======== SOURCE MATERIAL

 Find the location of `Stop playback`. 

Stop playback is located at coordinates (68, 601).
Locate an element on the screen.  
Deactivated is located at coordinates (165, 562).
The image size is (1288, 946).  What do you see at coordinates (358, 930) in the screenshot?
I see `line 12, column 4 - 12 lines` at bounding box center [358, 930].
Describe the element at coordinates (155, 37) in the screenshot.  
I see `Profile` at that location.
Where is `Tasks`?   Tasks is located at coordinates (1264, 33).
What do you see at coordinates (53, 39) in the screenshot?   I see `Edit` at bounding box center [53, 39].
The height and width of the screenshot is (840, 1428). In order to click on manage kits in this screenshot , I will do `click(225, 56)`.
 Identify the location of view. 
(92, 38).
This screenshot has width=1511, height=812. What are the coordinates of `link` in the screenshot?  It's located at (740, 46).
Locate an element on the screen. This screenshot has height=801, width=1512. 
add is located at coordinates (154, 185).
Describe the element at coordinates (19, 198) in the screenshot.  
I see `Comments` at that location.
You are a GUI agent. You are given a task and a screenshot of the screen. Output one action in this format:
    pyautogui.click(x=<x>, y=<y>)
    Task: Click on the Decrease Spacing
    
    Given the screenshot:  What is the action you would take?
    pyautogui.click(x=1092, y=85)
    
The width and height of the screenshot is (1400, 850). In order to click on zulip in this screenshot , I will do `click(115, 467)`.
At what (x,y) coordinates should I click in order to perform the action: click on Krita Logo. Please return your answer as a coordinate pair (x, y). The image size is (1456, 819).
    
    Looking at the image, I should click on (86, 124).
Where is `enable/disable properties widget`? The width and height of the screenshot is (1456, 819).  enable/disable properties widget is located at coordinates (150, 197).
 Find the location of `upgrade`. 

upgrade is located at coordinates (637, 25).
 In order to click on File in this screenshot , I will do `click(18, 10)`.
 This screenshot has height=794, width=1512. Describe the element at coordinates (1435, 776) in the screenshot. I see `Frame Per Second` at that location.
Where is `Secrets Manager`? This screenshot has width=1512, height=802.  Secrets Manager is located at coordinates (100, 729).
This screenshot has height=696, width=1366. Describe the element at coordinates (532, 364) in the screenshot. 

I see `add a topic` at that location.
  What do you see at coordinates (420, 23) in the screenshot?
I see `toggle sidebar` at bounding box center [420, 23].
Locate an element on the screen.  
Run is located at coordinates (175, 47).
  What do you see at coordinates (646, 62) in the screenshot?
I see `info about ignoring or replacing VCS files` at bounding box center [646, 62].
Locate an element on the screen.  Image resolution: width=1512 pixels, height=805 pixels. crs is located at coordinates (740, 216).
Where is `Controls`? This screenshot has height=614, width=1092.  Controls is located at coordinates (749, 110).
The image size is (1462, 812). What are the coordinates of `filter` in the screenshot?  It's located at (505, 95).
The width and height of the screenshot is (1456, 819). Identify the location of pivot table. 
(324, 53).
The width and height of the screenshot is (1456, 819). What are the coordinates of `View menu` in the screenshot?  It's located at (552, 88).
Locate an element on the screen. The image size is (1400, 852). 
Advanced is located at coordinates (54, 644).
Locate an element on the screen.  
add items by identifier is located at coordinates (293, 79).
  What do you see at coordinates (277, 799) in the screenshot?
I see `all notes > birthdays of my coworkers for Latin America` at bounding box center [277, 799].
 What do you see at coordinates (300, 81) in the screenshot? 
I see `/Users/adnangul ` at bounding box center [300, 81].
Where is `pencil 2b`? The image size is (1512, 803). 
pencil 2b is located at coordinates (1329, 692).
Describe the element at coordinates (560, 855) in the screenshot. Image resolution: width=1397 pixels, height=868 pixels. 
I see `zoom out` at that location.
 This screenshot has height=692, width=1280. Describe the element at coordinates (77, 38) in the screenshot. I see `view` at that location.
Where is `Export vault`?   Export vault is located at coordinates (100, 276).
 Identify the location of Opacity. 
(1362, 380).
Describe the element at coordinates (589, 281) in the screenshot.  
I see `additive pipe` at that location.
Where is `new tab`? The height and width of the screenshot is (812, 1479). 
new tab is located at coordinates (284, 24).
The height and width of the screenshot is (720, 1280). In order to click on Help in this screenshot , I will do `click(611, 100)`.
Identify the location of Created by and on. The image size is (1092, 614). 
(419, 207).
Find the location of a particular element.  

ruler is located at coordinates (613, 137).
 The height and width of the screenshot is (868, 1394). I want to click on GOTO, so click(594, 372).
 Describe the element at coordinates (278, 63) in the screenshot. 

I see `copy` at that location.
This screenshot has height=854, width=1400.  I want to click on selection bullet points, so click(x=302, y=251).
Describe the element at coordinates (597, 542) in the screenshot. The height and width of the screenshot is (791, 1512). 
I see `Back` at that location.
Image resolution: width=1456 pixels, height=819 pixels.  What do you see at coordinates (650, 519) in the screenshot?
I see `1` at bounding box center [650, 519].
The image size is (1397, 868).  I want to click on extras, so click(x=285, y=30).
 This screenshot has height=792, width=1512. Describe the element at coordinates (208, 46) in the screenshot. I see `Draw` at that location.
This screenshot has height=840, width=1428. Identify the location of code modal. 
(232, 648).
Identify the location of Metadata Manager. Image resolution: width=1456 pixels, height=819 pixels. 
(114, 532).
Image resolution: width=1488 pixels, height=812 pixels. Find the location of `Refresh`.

================

[WRITTEN PROBLEM] Update the lines of data above by changing each "Identify the location of" to "Give the location of", keeping everything else the same.

[COMPLETE RESPONSE]
 Find the location of `Stop playback`. 

Stop playback is located at coordinates (68, 601).
Locate an element on the screen.  
Deactivated is located at coordinates (165, 562).
The image size is (1288, 946).  What do you see at coordinates (358, 930) in the screenshot?
I see `line 12, column 4 - 12 lines` at bounding box center [358, 930].
Describe the element at coordinates (155, 37) in the screenshot.  
I see `Profile` at that location.
Where is `Tasks`?   Tasks is located at coordinates (1264, 33).
What do you see at coordinates (53, 39) in the screenshot?   I see `Edit` at bounding box center [53, 39].
The height and width of the screenshot is (840, 1428). In order to click on manage kits in this screenshot , I will do `click(225, 56)`.
 Give the location of view. 
(92, 38).
This screenshot has width=1511, height=812. What are the coordinates of `link` in the screenshot?  It's located at (740, 46).
Locate an element on the screen. This screenshot has height=801, width=1512. 
add is located at coordinates (154, 185).
Describe the element at coordinates (19, 198) in the screenshot.  
I see `Comments` at that location.
You are a GUI agent. You are given a task and a screenshot of the screen. Output one action in this format:
    pyautogui.click(x=<x>, y=<y>)
    Task: Click on the Decrease Spacing
    
    Given the screenshot:  What is the action you would take?
    pyautogui.click(x=1092, y=85)
    
The width and height of the screenshot is (1400, 850). In order to click on zulip in this screenshot , I will do `click(115, 467)`.
At what (x,y) coordinates should I click in order to perform the action: click on Krita Logo. Please return your answer as a coordinate pair (x, y). The image size is (1456, 819).
    
    Looking at the image, I should click on (86, 124).
Where is `enable/disable properties widget`? The width and height of the screenshot is (1456, 819).  enable/disable properties widget is located at coordinates (150, 197).
 Find the location of `upgrade`. 

upgrade is located at coordinates (637, 25).
 In order to click on File in this screenshot , I will do `click(18, 10)`.
 This screenshot has height=794, width=1512. Describe the element at coordinates (1435, 776) in the screenshot. I see `Frame Per Second` at that location.
Where is `Secrets Manager`? This screenshot has width=1512, height=802.  Secrets Manager is located at coordinates (100, 729).
This screenshot has height=696, width=1366. Describe the element at coordinates (532, 364) in the screenshot. 

I see `add a topic` at that location.
  What do you see at coordinates (420, 23) in the screenshot?
I see `toggle sidebar` at bounding box center [420, 23].
Locate an element on the screen.  
Run is located at coordinates (175, 47).
  What do you see at coordinates (646, 62) in the screenshot?
I see `info about ignoring or replacing VCS files` at bounding box center [646, 62].
Locate an element on the screen.  Image resolution: width=1512 pixels, height=805 pixels. crs is located at coordinates (740, 216).
Where is `Controls`? This screenshot has height=614, width=1092.  Controls is located at coordinates (749, 110).
The image size is (1462, 812). What are the coordinates of `filter` in the screenshot?  It's located at (505, 95).
The width and height of the screenshot is (1456, 819). Give the location of pivot table. 
(324, 53).
The width and height of the screenshot is (1456, 819). What are the coordinates of `View menu` in the screenshot?  It's located at (552, 88).
Locate an element on the screen. The image size is (1400, 852). 
Advanced is located at coordinates (54, 644).
Locate an element on the screen.  
add items by identifier is located at coordinates (293, 79).
  What do you see at coordinates (277, 799) in the screenshot?
I see `all notes > birthdays of my coworkers for Latin America` at bounding box center [277, 799].
 What do you see at coordinates (300, 81) in the screenshot? 
I see `/Users/adnangul ` at bounding box center [300, 81].
Where is `pencil 2b`? The image size is (1512, 803). 
pencil 2b is located at coordinates (1329, 692).
Describe the element at coordinates (560, 855) in the screenshot. Image resolution: width=1397 pixels, height=868 pixels. 
I see `zoom out` at that location.
 This screenshot has height=692, width=1280. Describe the element at coordinates (77, 38) in the screenshot. I see `view` at that location.
Where is `Export vault`?   Export vault is located at coordinates (100, 276).
 Give the location of Opacity. 
(1362, 380).
Describe the element at coordinates (589, 281) in the screenshot.  
I see `additive pipe` at that location.
Where is `new tab`? The height and width of the screenshot is (812, 1479). 
new tab is located at coordinates (284, 24).
The height and width of the screenshot is (720, 1280). In order to click on Help in this screenshot , I will do `click(611, 100)`.
Give the location of Created by and on. The image size is (1092, 614). 
(419, 207).
Find the location of a particular element.  

ruler is located at coordinates (613, 137).
 The height and width of the screenshot is (868, 1394). I want to click on GOTO, so click(594, 372).
 Describe the element at coordinates (278, 63) in the screenshot. 

I see `copy` at that location.
This screenshot has height=854, width=1400.  I want to click on selection bullet points, so click(x=302, y=251).
Describe the element at coordinates (597, 542) in the screenshot. The height and width of the screenshot is (791, 1512). 
I see `Back` at that location.
Image resolution: width=1456 pixels, height=819 pixels.  What do you see at coordinates (650, 519) in the screenshot?
I see `1` at bounding box center [650, 519].
The image size is (1397, 868).  I want to click on extras, so click(x=285, y=30).
 This screenshot has height=792, width=1512. Describe the element at coordinates (208, 46) in the screenshot. I see `Draw` at that location.
This screenshot has height=840, width=1428. Give the location of code modal. 
(232, 648).
Give the location of Metadata Manager. Image resolution: width=1456 pixels, height=819 pixels. 
(114, 532).
Image resolution: width=1488 pixels, height=812 pixels. Find the location of `Refresh`.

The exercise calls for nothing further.